In present investigation, reduced graphene oxide sandwiched organoclay (Clay@r-GO) was introduced as conductive nanofillers to promote the electroactive beta-phase as well as conducting network within polyvinylidene fluoride (PVDF) via solution casting technique. The composition of Clay@r-GO nanohybrid filler was formulated in the weight ratio of 1: 20 of graphene oxide and organoclay after observing the independent contribution of rGO and organoclay to the dielectric property of PVDF. PVDF/Clay@r-GO nanocomposite films were designed with various wt% of Clay@r-GO filler. The fabricated PVDF/Clay@r-GO nanocomposite film was characterized with SEM, TEM, FTIR and XRD. Electron microscopic results revealed that only 5 wt% of Clay@r-GO hybrid nanostructures was effective to inhibit the formation nonpolar alpha crystal, whereas; FTIR analysis showed the similar to 80% transformation of beta-phase in PVDF/Clay@r-GO nanocomposite film with incorporation of only 2 wt% Clay@r-GO hybrid filler.

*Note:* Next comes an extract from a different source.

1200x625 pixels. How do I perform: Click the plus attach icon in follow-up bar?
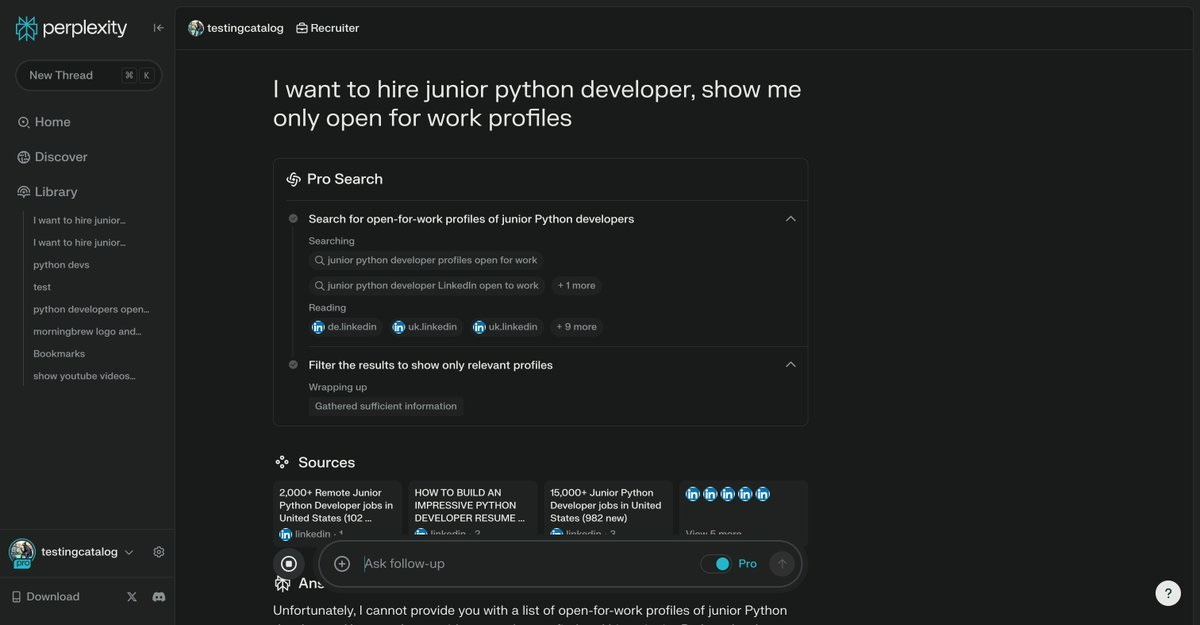click(x=342, y=564)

With 2 wt% of nanohybrid filler, thermal stability of PVDF/Clay@r-GO nanocomposite film was highly improved with a char residue of 41.37% at 700 degrees C. Dielectric study reveals that only 2 wt% hybrid nanofillers was effective to impart high dielectric permittivity (epsilon'similar to 102 at 1 Hz) as well as low dielectric loss ( < 1), whereas; a optimum permittivity (epsilon'similar to 433 at 1 Hz) is observed for 15 wt% loading. Therefore, the fabricated PVDF/Clay@r-GO nanocomposite film may be used as advanced dielectric materials for real life application.